§ PROBLEMS AND TASKS:
**1.** In the thread comparing IVF and ICSI, one reply explains why IVF carries a higher chance of twins or triplets. In one to three sentences, state that reason as the reply gives it.
**2.** According to the thread comparing IVF and ICSI, in what year did RachieH have IVF?
**3.** From the thread comparing IVF and ICSI, retype the passage starting at "With ICSI a" and ending at "little more expensive.".

§ TEXT PASSAGE:
++++++
# Whats the difference between IVF & ICSI?



## FJL

I've been reading up about what the FS might recomend for us. Perhaps they might want to try AIH or IUI, but if they want to jump in the deep end and pull out the big guns, then from what i've read it would be IVF or ICSI.

So what is the difference? I know the procedure of injections, egg production, egg retreival, egg fertilization and the embryo transfer, but what exactly do they do different? I've read that ICSI is where they inject a single sperm into the egg, but I thought they did this with IVF? What do they do differently with IVF?

Simple terms would be appreciated or I may look like this while I read the answers :wacko: LOL

And ICSI is more expensive isn't it? This procedure is more advanced than IVF right?

Thanks girls!


----------



## Mojo

i don't know too much about either procedure but i think with ivf they take multiple eggs and multiple sperm and mix them all together to maximise the chances of at least one egg being fertilized. this is why with ivf the chances of having twins/triplets etc is higher as more than one egg could easily be fertilized. 
 
here is a link on it (sorry, i know you didn't ask about multiple births but i just thought you might be interested - twins would be sooo cute:o)

https://www.womenshealthchannel.com/multiplepregnancies/index.shtml


----------



## FJL

Thanks for your help mojo :hugs:

I'm pretty sure they do multiple eggs with ICSI too. After further reading I *think* with IVF they put the sperm and egg in a dish and they fertilise themself, but with ICSI they inject the sperm directly into the egg.

I know that Helen knows all about IVF and i'd say wannabemum knows all about ICSI since she is starting it next year, so maybe those girls can shed some more light for me?

Tell me if i'm talking out of my A*s with the IVF Helen, i'm a bit vague at understanding things sometimes LOL


----------



## RachieH

With ICSI a single sperm is injected directly into the egg to fertilise. This is usually a method used where the man has problems with sperm.

With IVF the sperm and egg are left to fertilise on their own.

Other than that, the rest of the procedure for both are exactly the same. Except price ICSI tends to be a little more expensive.


----------



## RachieH

BTW I had IVF in 2004, so if you have any questions, shout up!


----------



## FJL

Thanks Rachie!

Can I ask why you had to have IVF? Was it problems with you or DH or both? One question I really want to know actually is about the egg collection. I've read that you can go under general anasthetic but they recomend a local with sedation. Which did you have? If you had the latter, was it still painful? Did you fall preg on first round of IVF? How many embryos did you choose to be transfered? How did the hormone shots affect you?

Sorry for the barrage of questions!!!


----------



## RachieH

FJL said:


> Thanks Rachie!
> 
> Can I ask why you had to have IVF? Was it problems with you or DH or both? One question I really want to know actually is about the egg collection. I've read that you can go under general anasthetic but they recomend a local with sedation. Which did you have? If you had the latter, was it still painful? Did you fall preg on first round of IVF? How many embryos did you choose to be transfered? How did the hormone shots affect you?
> 
> Sorry for the barrage of questions!!!
++++++
§ PROVIDED MATERIAL:
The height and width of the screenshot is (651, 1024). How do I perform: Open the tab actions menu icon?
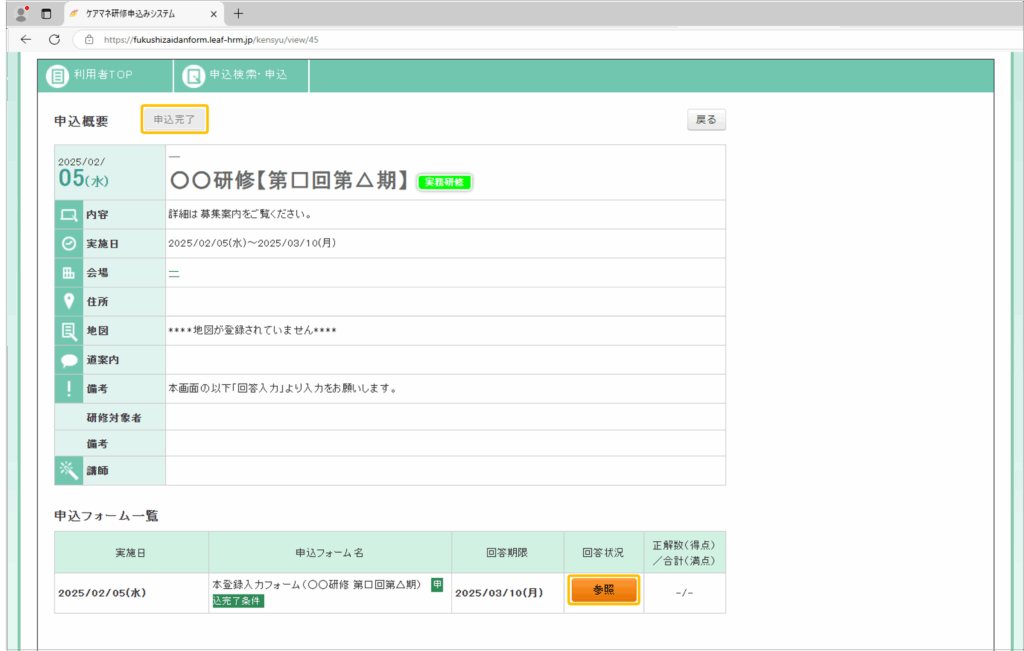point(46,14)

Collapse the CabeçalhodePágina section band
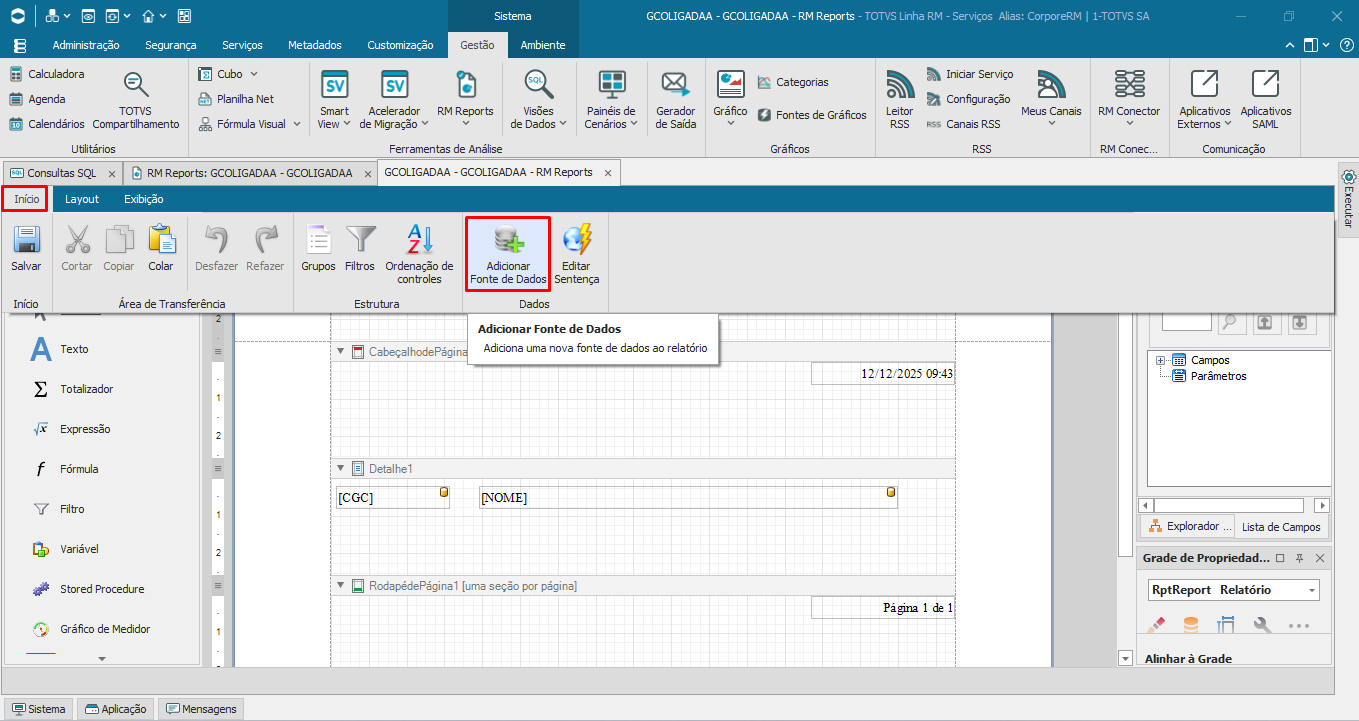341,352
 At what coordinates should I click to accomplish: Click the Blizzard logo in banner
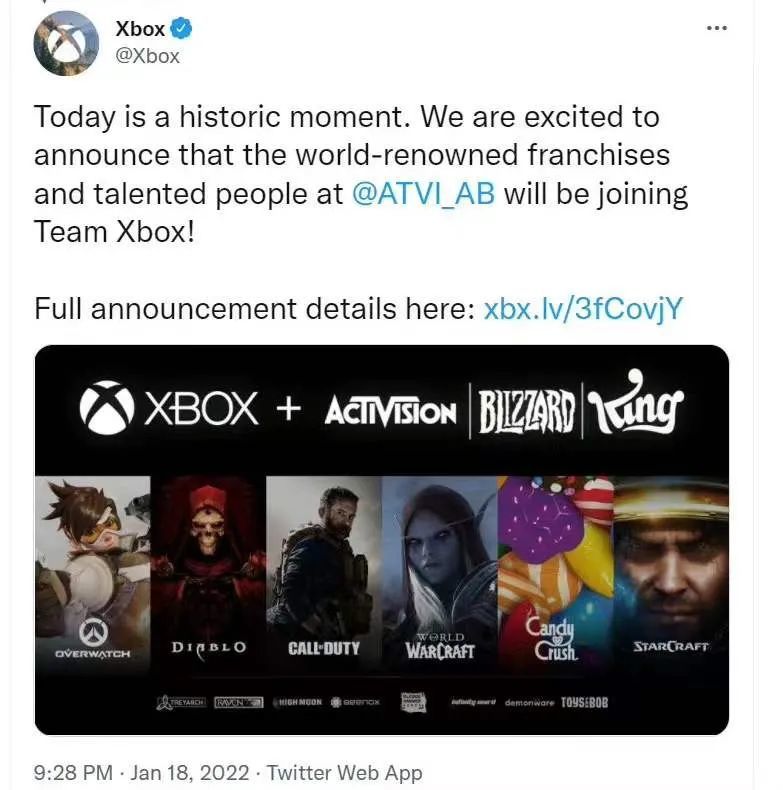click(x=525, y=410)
++++++
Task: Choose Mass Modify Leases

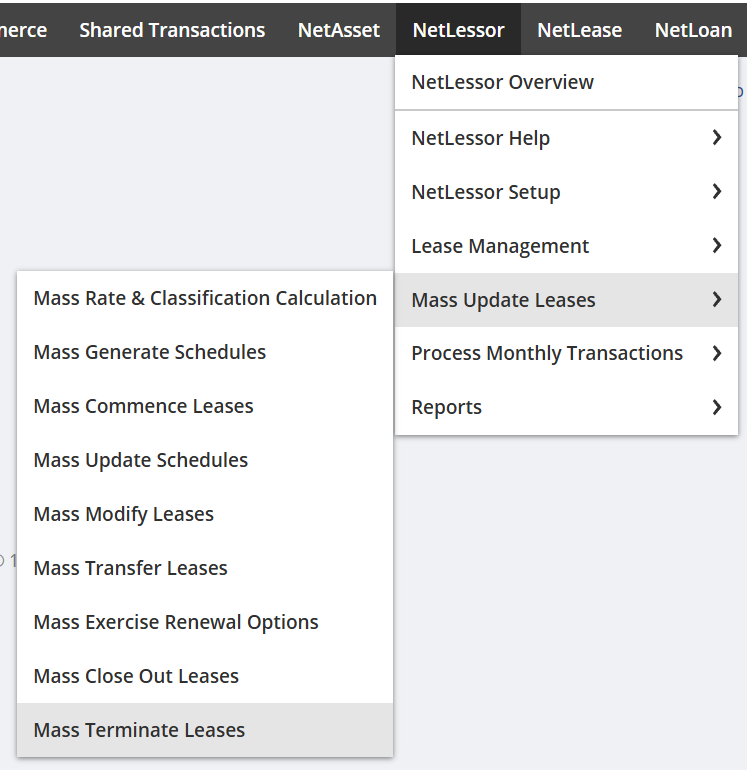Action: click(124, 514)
++++++
§ RESPONSES TO THE EXERCISE:
**1.** With IVF, multiple eggs and multiple sperm are mixed together so that at least one egg is likely to be fertilized. Because more than one egg could easily be fertilized, the chance of twins, triplets, or more is higher.

**2.** 2004.

**3.**
With ICSI a single sperm is injected directly into the egg to fertilise. This is usually a method used where the man has problems with sperm.

With IVF the sperm and egg are left to fertilise on their own.

Other than that, the rest of the procedure for both are exactly the same. Except price ICSI tends to be a little more expensive.